Il Federer che accumula vantaggio e fiducia diventa il più estasiante spettacolo a cui si possa assistere su un rettangolo di gioco. Incontrastato e incontrastabile. All’apparenza, in vista di un Australian Open sempre più imminente, nessuno sembra in grado di poterlo ostacolare.
In finale, a contendere il titolo alla Svizzera, la Germania.
Che dire, mai avrei potuto immaginare di scrivere, in questa vita, un articolo nel quale affermo di aver gradito più la vista di Angelique Kerber che di Alexander Zverev. Sì, la teutonica, dopo aver passato la stagione scorsa perdendo in tutti i continenti da qualsiasi interprete della racchetta che fosse almeno in grado di giocare con continuità due dritti ed un rovescio a scambio, è la rivelazione del torneo. Solida, decisa e positiva. Sempre orridamente schiacciata contro i teloni nel goffo tentativo di rimandare di là palle ormai perse, certo, ma questa è la tattica che ha l’ha portata, due anni fa, ad issarsi in cima al ranking conquistando due Slam, quindi, dal suo punto di vista, è giusto continuare a proporla.
Parlavo di Zverev, però. Ogni volta che mi convinco di quanto il tedesco abbia la stoffa per diventare il futuro dominatore del circuito, come in tanti affermano da tempo, lui è fenomenale a smentirmi. Di nuovo lampanti limiti caratteriali patiti nei confronti di Federer, contro il quale inspiegabilmente smette di giocare dopo il primo set, e di Kokkinakis, pupillo australiano che, sfortunatamente, ha passato in carriera più anni in infermeria che per il circuito.
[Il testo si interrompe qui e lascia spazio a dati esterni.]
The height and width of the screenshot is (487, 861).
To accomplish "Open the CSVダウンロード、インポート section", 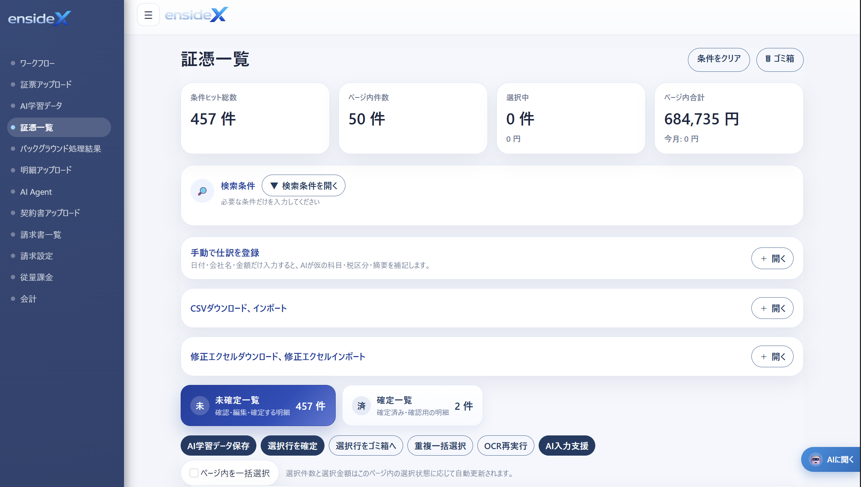I will click(772, 308).
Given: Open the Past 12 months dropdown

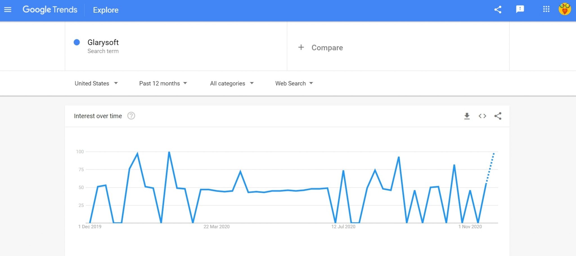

Insomma, avrà ancora tempo, ma questa dovrà essere, per lui, la stagione della conferma.
Di Sock, guardando le altre squadre, non scopriamo nulla. Abbiamo invece la conferma, dopo quanto fatto vedere durante l’ultimo mese della scorsa stagione, di quanta delicatezza si celi dietro la mano dell’americano, nascosta da quel dritto così brutale giocato con un’apertura di polso irreplicabile.
È possibile che la Vandeweghe possa fare un buon torneo in Australia, nonostante nel branco di ottuse padellatrice, al quale lei appartiene, di giocatrici con lo stesso tennis ve ne siano di migliori. Chi, invece, un buon torneo probabilmente non lo farà mai più, è Genie Bouchard, ai quali molti sono ancora affezionati, se non per la sua gradevolezza estetica, per la stagione che nel 2014 la incorniciò futura stella, senza mai però, è giusto ricordarlo, vincere concretamente nulla. Dispiace per la canadese, che se adocchiata in giornata giusta (sono tre nell’arco di un anno, di media), è in grado di esprimere un tennis splendido e difficilissimo da interpretare.
Sempre belle parole da spendere su David Goffin, che fa il possibile venendo affossato da una compagna di squadra incredibilmente capace di vincere due partite con un livello di tennis non all’altezza di una competizione e soprattutto una nazione come il belgio.
Una divertente Hopman Cup, in fin dei conti, preludio di una stagione sulla quale, per ora, abbiamo un teorico ed unico favorito seguito da miriadi di punti di domanda.
Chi ben inizia, è a metà dell’opera, staremo a vedere.